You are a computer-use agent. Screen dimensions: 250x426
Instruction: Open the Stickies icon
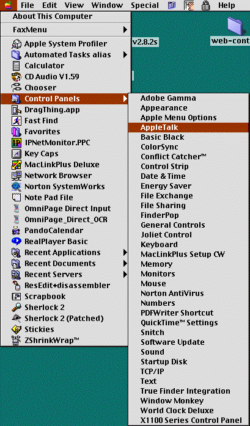[17, 330]
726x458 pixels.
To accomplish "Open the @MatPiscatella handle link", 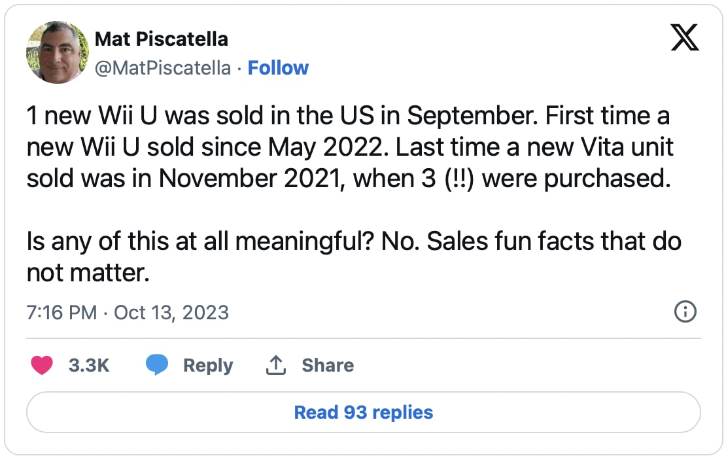I will point(162,68).
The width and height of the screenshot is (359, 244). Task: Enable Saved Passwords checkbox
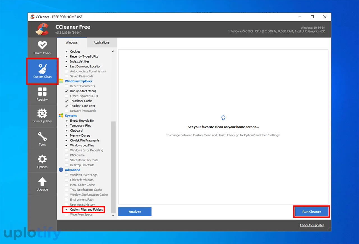(x=67, y=76)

---

Retype the records above exactly, starting at the line that contains "The width and" and going through the last line, and leave out any pictures.

# [ANSWER TO THIS TASK]
The width and height of the screenshot is (359, 244). Task: Enable Saved Passwords checkbox
(x=67, y=76)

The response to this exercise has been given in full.